Author’s note: This post is a rough draft of an introduction to an article that I am publicly writing on this blog. The first ten posts on this blog are a series of ~15-minute daily writing exercises I conducted, and posted immediately after, in order to develop better writing habits. Mostly, the previous ten posts collect my thoughts in the moment as I overcome some of my writing myths and hurdles. This current post is the product of five days (Mon-Fri) writing, whose activity I reported on daily at twitter. I left the draft untouched over the weekend. The following Monday morning, I re-read the post quickly, allowing for minor tweaks, and then posted it. I hope to continue writing one section of this paper per week until I have a full first draft, at which point I will submit it to a journal peer-review. From then, I will conduct my revisions privately.
Land-use Metaphor in Scholarly Communication (DRAFT)
Practitioners from information-centric fields make regular use of metaphors in professional literature and everyday usuage. Many of these are based in land-use or a general understanding of the natural sciences, and sometimes (but not always) relate to a larger information ecology or information ecosystem metaphorical concept. For instance, data, which may be stored in the cloud, is also often referred to as the new oil. On campuses, faculty may feel siloed from colleagues who study in different fields. Researchers may be eager to publish quickly to stake their claim to a finding. The Open Archives Initiative Protocol for Metadata Harvesting (OAI-PMH) is a protocol developed for harvesting metadata descriptions of records in archives, just as crawlers do on the web. In libraries, weeding refers to the deaccession of particular items. And so on.
The prevalence of these types of metaphors may be explained by the fact of our inextricable link to the environment. Society was made possible through revolutions in agriculture and so it follows that much of our early language would be focused on cooperation to harvest the land. And because farming remained a key activity for the majority of the population in western Global North cultures up until relatively recently, it is understandable that land-use language would persist in our language.

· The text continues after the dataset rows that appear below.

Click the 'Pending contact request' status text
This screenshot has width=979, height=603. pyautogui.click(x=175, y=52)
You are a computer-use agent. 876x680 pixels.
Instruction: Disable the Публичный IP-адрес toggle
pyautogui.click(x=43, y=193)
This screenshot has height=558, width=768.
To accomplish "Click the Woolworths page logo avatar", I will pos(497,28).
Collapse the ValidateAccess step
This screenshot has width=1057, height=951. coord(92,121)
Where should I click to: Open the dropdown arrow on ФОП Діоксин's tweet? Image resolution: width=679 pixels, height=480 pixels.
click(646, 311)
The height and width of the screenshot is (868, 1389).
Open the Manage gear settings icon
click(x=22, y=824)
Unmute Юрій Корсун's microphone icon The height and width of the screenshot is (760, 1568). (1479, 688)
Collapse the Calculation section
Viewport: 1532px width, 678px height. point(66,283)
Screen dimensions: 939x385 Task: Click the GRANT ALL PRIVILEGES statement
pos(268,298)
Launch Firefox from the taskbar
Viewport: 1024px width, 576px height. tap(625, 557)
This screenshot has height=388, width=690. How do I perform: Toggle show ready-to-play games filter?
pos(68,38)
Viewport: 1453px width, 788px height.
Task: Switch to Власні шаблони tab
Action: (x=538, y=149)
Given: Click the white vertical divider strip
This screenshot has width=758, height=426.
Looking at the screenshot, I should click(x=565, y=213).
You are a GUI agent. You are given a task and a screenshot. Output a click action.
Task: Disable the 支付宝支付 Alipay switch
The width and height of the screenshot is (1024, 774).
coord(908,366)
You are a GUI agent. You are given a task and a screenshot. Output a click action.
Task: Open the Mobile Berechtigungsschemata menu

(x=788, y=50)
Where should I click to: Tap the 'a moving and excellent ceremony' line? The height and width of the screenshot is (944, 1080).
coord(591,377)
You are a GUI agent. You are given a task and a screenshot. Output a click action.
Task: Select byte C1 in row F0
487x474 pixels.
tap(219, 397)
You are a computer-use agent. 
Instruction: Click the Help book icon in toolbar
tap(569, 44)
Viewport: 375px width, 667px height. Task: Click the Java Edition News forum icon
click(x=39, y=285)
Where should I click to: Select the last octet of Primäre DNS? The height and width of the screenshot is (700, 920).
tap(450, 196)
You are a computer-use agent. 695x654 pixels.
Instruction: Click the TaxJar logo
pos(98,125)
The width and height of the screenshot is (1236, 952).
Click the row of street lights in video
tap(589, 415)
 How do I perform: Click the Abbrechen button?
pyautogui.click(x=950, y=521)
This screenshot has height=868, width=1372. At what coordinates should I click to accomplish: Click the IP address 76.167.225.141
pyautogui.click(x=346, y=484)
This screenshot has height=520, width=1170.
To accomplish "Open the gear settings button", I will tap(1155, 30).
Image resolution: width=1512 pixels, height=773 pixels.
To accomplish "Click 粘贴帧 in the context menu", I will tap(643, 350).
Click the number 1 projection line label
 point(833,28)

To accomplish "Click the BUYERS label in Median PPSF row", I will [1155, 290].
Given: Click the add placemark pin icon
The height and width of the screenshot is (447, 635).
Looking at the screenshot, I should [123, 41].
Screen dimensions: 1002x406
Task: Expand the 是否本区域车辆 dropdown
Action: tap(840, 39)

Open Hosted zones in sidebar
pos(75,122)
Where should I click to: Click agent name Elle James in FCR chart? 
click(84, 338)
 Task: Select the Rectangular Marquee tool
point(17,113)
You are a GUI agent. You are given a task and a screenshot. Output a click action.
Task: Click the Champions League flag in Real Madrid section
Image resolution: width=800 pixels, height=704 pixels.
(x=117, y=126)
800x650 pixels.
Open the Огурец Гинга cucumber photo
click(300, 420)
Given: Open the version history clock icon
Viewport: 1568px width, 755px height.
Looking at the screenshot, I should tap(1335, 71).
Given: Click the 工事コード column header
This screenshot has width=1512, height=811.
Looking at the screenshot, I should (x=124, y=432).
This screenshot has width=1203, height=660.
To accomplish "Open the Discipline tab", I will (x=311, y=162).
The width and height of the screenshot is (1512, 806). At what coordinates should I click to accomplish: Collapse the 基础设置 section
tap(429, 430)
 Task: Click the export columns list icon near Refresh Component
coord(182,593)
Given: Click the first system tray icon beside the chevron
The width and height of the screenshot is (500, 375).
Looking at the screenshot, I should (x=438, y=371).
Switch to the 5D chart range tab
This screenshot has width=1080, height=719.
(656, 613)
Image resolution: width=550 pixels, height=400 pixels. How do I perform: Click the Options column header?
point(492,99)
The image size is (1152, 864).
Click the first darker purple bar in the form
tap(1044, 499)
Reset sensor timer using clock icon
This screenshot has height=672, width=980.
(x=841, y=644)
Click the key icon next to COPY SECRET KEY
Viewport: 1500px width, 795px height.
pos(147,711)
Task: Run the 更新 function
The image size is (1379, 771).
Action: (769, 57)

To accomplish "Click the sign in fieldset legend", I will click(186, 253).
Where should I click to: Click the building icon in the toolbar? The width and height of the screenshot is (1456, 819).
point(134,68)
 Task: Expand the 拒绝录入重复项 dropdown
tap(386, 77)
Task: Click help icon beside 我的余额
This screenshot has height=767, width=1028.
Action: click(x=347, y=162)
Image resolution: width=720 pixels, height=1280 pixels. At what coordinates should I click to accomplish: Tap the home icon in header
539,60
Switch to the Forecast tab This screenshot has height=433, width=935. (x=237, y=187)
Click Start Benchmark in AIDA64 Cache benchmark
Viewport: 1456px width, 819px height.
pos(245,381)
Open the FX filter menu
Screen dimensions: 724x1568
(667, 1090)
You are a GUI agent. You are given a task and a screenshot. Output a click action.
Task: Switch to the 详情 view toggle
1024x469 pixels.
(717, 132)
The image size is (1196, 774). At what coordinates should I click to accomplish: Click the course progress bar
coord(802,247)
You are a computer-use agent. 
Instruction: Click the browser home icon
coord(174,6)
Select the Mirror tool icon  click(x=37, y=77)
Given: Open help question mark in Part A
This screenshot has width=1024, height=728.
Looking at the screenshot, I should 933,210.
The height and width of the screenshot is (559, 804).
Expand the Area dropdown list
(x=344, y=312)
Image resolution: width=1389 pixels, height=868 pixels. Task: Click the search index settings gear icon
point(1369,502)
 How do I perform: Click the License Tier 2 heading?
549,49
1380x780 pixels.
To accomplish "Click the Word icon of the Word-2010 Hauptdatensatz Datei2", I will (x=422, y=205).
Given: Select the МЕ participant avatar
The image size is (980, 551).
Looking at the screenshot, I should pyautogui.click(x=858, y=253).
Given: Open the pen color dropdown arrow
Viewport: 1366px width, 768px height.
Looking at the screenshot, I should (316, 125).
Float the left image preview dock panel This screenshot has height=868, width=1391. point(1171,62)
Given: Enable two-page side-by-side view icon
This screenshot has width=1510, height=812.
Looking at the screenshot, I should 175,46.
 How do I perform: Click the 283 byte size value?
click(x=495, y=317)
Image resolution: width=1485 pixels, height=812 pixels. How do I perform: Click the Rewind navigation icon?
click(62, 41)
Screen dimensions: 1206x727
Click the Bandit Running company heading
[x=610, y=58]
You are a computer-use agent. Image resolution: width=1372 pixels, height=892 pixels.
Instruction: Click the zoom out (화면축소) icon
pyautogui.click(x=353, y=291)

Discourse in fields like scholarly communication are no exception. Terms and concepts like the commons and enclosure trace to the British Agricultural Revolution. Bibliodiversity (“the need for a variety of publications to be available to readers within a given environment”) is based on biodiversity, a term with roots in the Green Revolution. Today, because the production of food and knowledge are both subject to similar market forces, they both end up sharing some vocabulary (such as supply chains, vertical integration, and oligopoly), making the two domains ripe for parallel thinking.
What I recommend in this paper is that we begin to take inventory of our land-based metaphors in scholarly communications. Then, through deliberate inspection of our metaphorical concepts, we may test whether the presumptions that each entails matches our values, and are not leading us to draw false, spurious, or foregone conclusions. In recognizing the utility and effect of metaphors, we should seek to replace old ones when they cease to bear wise fruit. This objective requires some method to go about making inventory and inspection of our land-use metaphors.
The next sections of this paper will establish the approach and method to be used in this paper. To do so, we will first look at one conceptual metaphor discussed on social media to establish some baseline principles on what makes a metaphor suitable and appropriate. This will be followed by a casual discussion of insights from the fields of philosophy and linguistics. I say “casual” since we will not attempt to match the rigour of either domain, and only scratch the surface on work by George Lakoff & Mark Johnson and Daniel Dennett.
In this way, we follow the lead of scientist and writer Evelyn Fox Keller (2015) who noted the significance of philosophy of thought, but whose career-long interests encompassed the “far more mundane question of how the particular metaphors scientists invoke shape our scientific view of the world,” how “our scientific picture of the world [is] shaped by our choices of metaphor” and to “what other discoveries might different choices have led us.”